A follow up question:

why do vsti’s have the option to ‘assigned to track’ if you can input notes on any track, regardless of what you enter into this field?

thanks again.

VSTi’s can physically only send their audio output to 1 track at a time (in Renoise at least). Let’s say that you have a VSTi playing some kind of long string pad sound on track 1. If you play some new notes on track 2 while the previous notes can still be heard, the audio output will instantly cut off from track 1 and change to track 2.

To hear this more clearly, do not put any effects on track 1, but add a lowpass filter to track 2 and set the cutoff frequency quite low. Now take a VSTi which can produce some synth pads (or any sound with a long decay), then record a note in track 1 on step 1. Record a different note in track 2 but further down the pattern on step 16 or something. Make each note quite different so you can clearly hear the difference between them (like C3 and G5).

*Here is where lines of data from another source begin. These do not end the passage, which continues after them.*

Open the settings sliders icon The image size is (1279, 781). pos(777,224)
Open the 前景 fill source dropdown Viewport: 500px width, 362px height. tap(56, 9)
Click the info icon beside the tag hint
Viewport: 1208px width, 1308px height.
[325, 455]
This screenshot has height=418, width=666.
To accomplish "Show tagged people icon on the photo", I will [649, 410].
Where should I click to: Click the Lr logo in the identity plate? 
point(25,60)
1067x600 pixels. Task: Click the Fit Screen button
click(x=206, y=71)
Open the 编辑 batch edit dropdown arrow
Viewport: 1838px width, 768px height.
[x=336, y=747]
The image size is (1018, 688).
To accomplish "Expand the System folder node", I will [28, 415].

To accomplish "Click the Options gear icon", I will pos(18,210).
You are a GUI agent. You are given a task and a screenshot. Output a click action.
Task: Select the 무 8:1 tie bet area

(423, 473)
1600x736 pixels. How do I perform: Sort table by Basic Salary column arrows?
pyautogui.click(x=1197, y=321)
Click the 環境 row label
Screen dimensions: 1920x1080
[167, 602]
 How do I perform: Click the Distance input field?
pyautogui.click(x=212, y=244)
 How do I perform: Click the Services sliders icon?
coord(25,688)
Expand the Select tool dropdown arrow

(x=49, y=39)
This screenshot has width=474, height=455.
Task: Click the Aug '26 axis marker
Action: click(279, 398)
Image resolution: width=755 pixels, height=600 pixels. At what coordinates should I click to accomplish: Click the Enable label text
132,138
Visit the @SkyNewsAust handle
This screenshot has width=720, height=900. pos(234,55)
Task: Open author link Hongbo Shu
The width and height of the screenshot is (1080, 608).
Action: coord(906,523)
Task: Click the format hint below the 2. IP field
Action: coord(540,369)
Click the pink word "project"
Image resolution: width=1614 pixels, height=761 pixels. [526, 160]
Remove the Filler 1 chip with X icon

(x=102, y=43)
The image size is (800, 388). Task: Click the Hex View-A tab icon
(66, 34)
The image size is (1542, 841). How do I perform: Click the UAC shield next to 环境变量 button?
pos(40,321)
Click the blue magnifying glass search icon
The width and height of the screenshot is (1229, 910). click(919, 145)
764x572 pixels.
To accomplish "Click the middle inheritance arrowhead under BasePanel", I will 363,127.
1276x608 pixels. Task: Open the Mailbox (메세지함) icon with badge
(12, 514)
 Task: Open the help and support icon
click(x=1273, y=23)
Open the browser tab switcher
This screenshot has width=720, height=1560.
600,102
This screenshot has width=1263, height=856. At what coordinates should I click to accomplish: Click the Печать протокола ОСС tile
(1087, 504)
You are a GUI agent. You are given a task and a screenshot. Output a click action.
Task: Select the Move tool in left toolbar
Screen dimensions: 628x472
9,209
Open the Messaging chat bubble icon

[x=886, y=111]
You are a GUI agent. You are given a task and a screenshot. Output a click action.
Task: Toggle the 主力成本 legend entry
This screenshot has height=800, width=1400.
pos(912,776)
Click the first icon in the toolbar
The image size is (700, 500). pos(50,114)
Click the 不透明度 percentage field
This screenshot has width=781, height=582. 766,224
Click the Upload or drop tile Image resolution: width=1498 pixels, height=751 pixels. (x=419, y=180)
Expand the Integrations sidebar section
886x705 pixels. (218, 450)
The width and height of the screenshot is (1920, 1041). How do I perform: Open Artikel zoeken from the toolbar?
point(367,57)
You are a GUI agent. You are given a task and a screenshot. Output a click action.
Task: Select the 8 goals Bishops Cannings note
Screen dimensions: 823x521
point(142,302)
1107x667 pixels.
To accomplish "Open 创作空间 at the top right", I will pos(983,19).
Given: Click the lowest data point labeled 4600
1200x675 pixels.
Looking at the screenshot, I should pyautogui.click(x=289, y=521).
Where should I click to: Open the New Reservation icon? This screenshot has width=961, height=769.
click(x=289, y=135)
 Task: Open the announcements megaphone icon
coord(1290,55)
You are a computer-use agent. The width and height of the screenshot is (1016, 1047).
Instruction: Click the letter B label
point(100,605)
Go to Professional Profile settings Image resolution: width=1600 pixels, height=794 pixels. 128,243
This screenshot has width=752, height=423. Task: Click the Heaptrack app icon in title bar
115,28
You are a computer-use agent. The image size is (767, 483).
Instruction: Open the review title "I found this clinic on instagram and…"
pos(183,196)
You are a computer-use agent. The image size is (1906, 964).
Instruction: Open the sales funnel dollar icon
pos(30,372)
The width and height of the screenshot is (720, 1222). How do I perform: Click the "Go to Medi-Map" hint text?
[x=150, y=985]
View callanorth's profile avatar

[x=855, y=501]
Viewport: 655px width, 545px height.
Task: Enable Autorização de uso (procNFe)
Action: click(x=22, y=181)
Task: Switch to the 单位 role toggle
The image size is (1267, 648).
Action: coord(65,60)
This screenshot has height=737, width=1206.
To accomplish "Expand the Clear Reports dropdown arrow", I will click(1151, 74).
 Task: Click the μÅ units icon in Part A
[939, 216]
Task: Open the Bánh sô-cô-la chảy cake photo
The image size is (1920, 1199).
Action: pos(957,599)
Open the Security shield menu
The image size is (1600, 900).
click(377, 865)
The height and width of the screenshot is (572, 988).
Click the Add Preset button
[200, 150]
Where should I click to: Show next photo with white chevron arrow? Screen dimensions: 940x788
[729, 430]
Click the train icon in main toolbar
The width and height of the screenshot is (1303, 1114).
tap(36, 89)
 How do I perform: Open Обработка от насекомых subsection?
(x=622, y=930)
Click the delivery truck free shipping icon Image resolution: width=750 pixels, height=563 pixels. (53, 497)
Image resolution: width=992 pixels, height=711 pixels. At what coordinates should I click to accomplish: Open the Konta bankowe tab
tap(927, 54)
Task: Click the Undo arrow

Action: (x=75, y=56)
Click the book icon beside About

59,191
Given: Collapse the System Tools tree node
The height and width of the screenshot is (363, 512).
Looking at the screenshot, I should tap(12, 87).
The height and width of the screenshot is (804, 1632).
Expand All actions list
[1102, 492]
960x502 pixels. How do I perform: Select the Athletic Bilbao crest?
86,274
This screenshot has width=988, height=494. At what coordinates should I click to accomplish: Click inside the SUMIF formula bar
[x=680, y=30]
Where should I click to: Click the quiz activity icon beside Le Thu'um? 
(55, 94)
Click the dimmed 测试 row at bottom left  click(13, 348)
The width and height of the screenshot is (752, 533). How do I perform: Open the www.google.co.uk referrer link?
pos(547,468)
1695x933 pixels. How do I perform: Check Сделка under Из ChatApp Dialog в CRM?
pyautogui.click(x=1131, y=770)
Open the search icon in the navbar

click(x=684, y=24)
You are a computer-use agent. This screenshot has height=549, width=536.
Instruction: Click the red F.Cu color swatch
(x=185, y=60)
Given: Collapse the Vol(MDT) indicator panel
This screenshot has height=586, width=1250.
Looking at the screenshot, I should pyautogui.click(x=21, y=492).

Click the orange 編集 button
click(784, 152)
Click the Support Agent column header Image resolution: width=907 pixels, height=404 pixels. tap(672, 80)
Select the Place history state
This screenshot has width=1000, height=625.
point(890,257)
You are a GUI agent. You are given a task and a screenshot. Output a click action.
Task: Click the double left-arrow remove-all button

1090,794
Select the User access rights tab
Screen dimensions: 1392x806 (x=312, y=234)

Now play the pattern and you should notice that as soon as the 2nd note begins to play, you can no longer hear any of the VSTi playing through track 1… it is simply cut off and sent to track 2 instead. Now if you assign the VSTi to track 1 you will never hear the lowpass effect, but if you assigned it to track 2 you will always hear the lowpass.

So why is this option needed? Well, it’s up to you to find a use for it really. For me personally I like to use it with drum synths such as Drumatic or Microtonic. I might be playing my kick drum on track 1, high hat on track 2, snare on track 3, etc., because I prefer to arrange all the separate sounds this way (instead of multiple note columns in a single track), but I also want to apply an effect such as a compressor to all of the drum sounds together. Normally this isn’t possible because it is trying (and failing) to play the notes on 3 different tracks, but if I put my compressor on track 3, then I also assign/lock the VSTi to track, I can get what I want.

(I could also use a send-track for this, but that’s not the point of this example)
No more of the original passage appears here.